[Stored items]
::::::::::

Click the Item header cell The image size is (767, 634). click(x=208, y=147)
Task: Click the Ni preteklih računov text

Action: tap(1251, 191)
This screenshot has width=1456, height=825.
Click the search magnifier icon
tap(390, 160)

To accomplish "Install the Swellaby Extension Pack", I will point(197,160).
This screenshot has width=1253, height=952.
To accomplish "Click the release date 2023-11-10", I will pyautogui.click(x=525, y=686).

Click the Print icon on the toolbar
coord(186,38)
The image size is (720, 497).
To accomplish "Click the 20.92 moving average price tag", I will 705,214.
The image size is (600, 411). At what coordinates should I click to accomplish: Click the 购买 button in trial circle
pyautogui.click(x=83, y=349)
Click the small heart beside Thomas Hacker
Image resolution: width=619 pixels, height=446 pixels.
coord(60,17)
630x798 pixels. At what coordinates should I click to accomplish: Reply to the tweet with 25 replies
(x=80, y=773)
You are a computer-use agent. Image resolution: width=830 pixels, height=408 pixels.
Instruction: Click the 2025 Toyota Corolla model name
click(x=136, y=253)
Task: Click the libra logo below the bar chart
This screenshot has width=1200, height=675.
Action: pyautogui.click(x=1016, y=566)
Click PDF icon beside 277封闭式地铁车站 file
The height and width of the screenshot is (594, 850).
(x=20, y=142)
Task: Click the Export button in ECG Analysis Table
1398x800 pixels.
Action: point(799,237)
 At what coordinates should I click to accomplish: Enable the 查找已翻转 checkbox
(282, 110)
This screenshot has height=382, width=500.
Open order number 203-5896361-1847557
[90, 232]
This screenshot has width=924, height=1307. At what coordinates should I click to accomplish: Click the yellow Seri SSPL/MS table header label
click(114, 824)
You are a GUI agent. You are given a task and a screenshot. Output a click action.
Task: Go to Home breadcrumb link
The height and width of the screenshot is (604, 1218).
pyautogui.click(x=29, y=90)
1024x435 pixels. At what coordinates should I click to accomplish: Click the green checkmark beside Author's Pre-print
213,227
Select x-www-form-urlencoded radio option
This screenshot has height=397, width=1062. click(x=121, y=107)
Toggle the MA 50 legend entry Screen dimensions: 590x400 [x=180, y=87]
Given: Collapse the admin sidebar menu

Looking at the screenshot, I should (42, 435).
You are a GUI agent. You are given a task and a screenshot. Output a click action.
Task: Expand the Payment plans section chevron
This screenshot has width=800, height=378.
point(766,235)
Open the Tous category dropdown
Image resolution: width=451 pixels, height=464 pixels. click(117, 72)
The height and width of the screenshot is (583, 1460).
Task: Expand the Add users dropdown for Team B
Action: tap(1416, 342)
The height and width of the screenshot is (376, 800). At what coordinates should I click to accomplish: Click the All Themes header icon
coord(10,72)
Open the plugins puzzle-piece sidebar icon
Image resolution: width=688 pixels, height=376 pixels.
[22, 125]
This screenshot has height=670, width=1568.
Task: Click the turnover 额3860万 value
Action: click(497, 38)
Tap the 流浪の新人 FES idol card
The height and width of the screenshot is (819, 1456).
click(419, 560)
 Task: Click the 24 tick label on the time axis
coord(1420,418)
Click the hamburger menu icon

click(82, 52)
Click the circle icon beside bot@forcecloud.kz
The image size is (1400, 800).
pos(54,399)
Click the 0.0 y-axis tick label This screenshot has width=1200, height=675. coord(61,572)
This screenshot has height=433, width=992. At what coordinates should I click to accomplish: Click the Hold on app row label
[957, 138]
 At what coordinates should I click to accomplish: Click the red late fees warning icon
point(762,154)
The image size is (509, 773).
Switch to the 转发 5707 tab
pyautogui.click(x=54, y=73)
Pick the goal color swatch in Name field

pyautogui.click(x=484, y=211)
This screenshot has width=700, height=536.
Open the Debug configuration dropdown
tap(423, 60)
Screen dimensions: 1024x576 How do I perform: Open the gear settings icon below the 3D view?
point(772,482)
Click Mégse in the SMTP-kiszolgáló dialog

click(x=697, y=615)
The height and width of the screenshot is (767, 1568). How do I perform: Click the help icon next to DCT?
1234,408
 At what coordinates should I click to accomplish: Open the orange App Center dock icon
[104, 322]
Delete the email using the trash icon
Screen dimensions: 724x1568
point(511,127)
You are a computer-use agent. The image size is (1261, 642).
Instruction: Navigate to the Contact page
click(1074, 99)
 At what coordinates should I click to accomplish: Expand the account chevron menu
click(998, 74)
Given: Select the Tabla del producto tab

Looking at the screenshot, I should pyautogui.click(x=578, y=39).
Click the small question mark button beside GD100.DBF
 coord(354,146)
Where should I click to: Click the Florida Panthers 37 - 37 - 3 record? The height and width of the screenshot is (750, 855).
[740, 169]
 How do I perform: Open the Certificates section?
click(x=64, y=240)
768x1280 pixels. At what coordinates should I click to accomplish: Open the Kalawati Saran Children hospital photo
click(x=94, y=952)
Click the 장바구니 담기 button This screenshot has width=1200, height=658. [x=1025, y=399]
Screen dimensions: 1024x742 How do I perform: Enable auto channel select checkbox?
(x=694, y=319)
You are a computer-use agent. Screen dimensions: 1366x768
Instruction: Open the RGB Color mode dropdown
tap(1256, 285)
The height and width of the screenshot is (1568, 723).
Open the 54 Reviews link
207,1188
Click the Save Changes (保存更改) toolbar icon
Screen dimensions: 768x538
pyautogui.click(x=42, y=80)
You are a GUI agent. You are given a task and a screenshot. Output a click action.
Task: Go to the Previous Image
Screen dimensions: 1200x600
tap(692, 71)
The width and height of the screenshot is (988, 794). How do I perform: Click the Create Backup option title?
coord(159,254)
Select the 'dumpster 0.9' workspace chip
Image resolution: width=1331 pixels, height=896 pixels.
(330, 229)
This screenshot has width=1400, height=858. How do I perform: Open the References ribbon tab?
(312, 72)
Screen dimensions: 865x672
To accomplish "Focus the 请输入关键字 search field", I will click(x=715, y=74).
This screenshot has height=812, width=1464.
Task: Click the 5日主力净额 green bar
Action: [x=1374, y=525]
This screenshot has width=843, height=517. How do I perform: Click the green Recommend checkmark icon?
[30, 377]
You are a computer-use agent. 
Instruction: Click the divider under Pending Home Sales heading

::::::::::

_Work task_
Out of the entries, report each line that contains the word "Home".

_Result for this task_
Task: Go to Home breadcrumb link
Instruction: Click the divider under Pending Home Sales heading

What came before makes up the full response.